7年間も低迷を続けた中国株式市場ですが、2015年には久々の大相場を迎え、A株もH株も7年振りに高騰しましたが、残念ながら線香花火的な相場で終ってしまい、市場にいくつも「不名誉な」記録を残しながら2015年の幕を閉じました。

それにしても、ジェットコースター相場を経験したA株は通年9.4%(昨年比)上昇したのに対して、H株(ハンセン指数)は4月の大相場の際、22.6%上昇した後、A株の大暴落に伴い、最大13.7%下落し、通年では昨年比7.2%のマイナスという結果となりました。

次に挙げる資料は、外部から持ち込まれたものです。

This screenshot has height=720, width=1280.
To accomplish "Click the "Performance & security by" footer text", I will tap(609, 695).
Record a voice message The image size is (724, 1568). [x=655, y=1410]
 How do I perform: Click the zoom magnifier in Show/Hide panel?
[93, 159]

市場では、2015年のIPOで融資総額が世界一の香港市場とPER世界一低い評価とのギャップがあまりにも大きいと失望と脱力の声が漏れています。

では、2016年の見通しはどのようなものでしょうか。

今年初の取引となる大発会の日本株は前場で500円以上の安値で取引を終えたことはご存じの通りで、1時間の時差で始まった中国市場は4%(後場では、7%下落で取引停止に)、香港市場は2.42%それぞれ下落して前場を終え、いきなりマイナスのスタートとなりました。

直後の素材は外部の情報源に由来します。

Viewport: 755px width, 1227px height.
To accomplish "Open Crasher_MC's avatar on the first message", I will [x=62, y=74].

マイナススタートの理由について、昨年末のNYダウは2.2%下落の流れをそのまま受け継いだほか、①米㌦に対して400bpの元安、②譲渡制限付き株式、34社、92億6800株、時価総額は950億元の売買解禁を迎えること、③財新PMIが予想の48.9を下回って48.2で、10か月連続栄枯線の50に届かず、製造業の先行きに対して依然懸念が抱えられていること、などが挙げられています。

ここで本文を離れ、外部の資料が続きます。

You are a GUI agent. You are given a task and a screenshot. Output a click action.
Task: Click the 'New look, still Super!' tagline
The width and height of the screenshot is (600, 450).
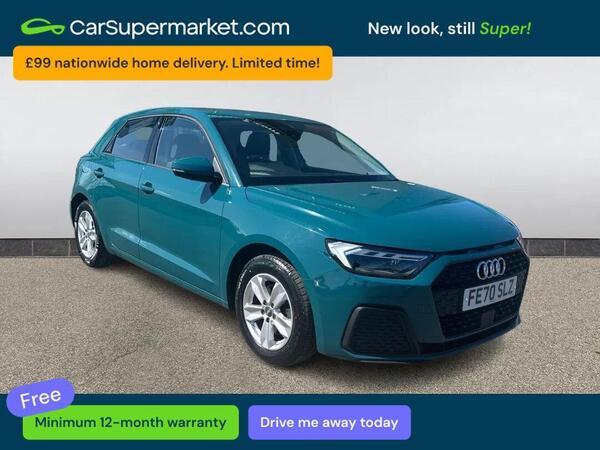click(449, 28)
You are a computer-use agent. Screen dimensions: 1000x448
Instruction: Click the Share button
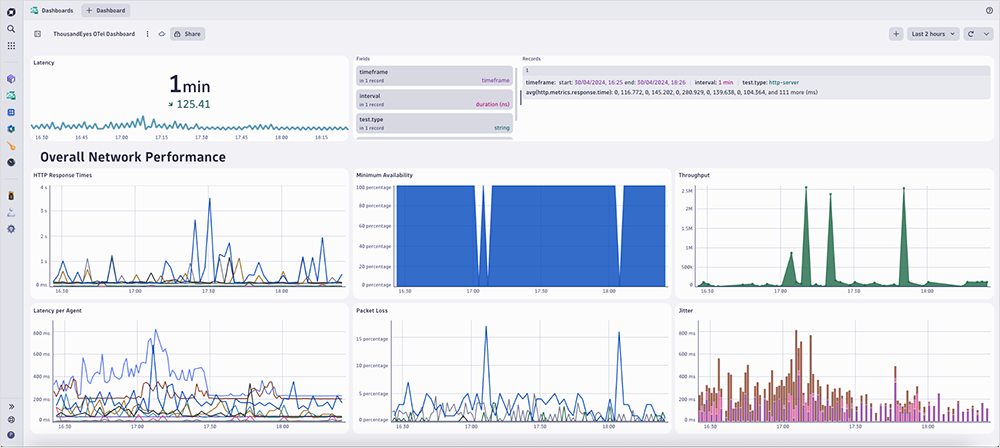[x=187, y=33]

しかし、2015年を振り返り、中国金融市場にこんなことが起きていました。

アジアインフラ投資銀行(AIIB)の設立

昨年12月25日、創設メンバーと資本金の着金など設立規約に達したため、正式に設立され、今月16日から18日にかけて設立大会と初回理事会と役員会が開かれることになっています。

人民元のSDR構成通貨採用昨年11月のIMF理事会投票で、SDRの構成通貨に人民元を5番目の構成通貨に採用することが決まり、元の国際通貨入りという念願がかなった瞬間でした。

外為バスケット制採用へFRBの利上げ決定に先立ち、12月11日中国人民銀行と外為取引センターは元の為替をバスケット制にすると発表しました。元の為替変動、とりわけ対米㌦の変動について、為替操作の批判などが起きていましたが、バスケット制にすると、13種類の通貨との為替を加重平均にして当日の為替仲値が決定されますので、為替操作疑念を交わすとともに、米利上げによる元安を先読みして対策を立てていることにしています。

国内に目を向けると、中国は依然経済活動が最も活発な地域で、GDPの伸びが6.5%でも、世界では類を見ない活力ある経済体で、中央集権的体制で持続的競争力を今後も維持できること、一人当たり生産性はまだ米国の5分の1、日本の4分の1などとも言われ、潜在的成長の可能性に秘めていること、インターネット+のお蔭で、様々なネット企業が誕生し、役所、金融機関も効率が大幅に高められていること、物流ネットワークが近年急速に普及し、国内のみならず国際物流も日単位で流れるようになったこと、構造転換で量から質へと、供給者側改革が打ち出され、質的変化が期待されること、2016年はこうした変化のプロセスにあり、今まで以上の高速な成長は期待できませんが、より品質のある成長の年となることでしょう。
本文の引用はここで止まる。